UK jobless rate hits lowest since 2005 but wage growth weakens
Britain’s unemployment rate fell unexpectedly to its lowest in more than a decade in the three months to January, but pay growth worsened in an unpromising sign for the economy ahead of its divorce with the European Union.
According to the Office for National Statistics, the jobless rate fell to 4.7 percent from 4.8 percent, marking its lowest level since the summer of 2005. But inflation is now rising again quickly, pushed up by the post-Brexit vote slump in the value of the pound.
In January alone inflation-adjusted pay growth contracted by 0.2 percent, the first shrinkage since August 2014, the Office for National Statistics said.
Pay growth, adjusted for inflation, halved to just 0.7 percent, the lowest since October 2014, which was shortly before inflation plunged to just below zero and made it easier for households to cope with slow pay growth.
The outlook for consumer spending is critical for Britain’s economy as it begins the process of leaving the EU. Consumers kept up their spending after June’s Brexit referendum shock but there have been signs that they are turning more wary.
The weakness in pay growth is likely to reassure the Bank of England that it should keep borrowing costs at their record low for longer, despite the pick-up in headline inflation.
The BoE, which is due to announce its interest rate decision for March on Thursday, is watching closely for any signs that rising inflation is feeding through into pay pressure.
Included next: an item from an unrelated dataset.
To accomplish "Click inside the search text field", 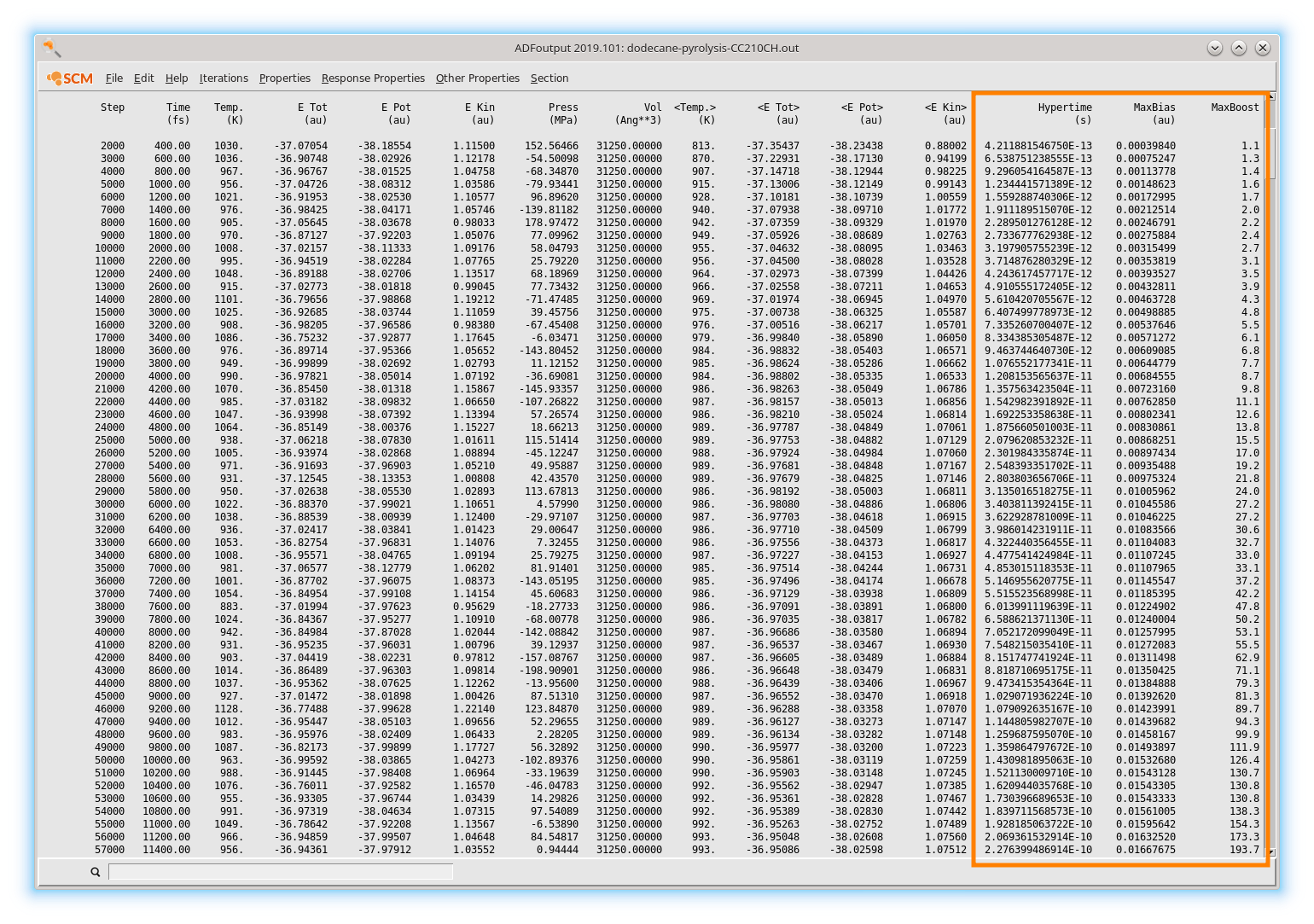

Wednesday’s data showed growth in pay including bonuses slipped to 2.2 percent in the three months to January, the weakest since the three months to April last year and worse than forecast in a Reuters poll of economists.
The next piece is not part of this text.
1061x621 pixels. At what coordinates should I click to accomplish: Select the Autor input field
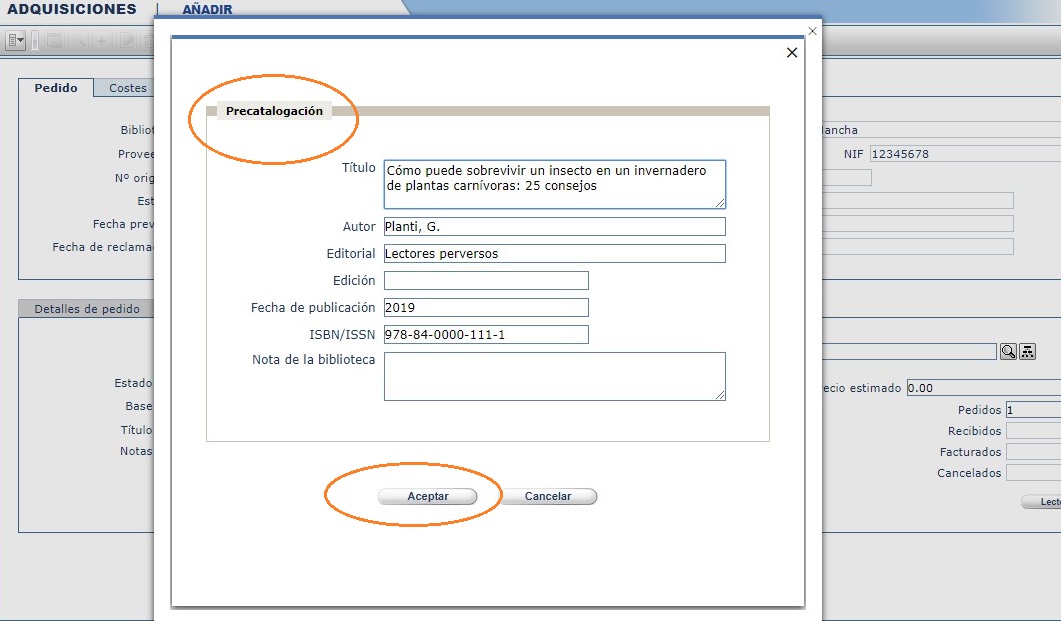pyautogui.click(x=554, y=227)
The BoE said last month it expected a jobless rate of 5.0 percent in a year’s time, although that was lower than its previous forecast of 5.5 percent.
While rising employment has been one of Britain’s economic success stories over the last few years, new figures from the ONS showed almost a million people in work were on zero-hours contracts – jobs with no guarantee of work.
The number of workers on these contracts rose to 905,000 in the three months to December, up by 101,000 in the space of a year and representing almost 3 percent of people in employment.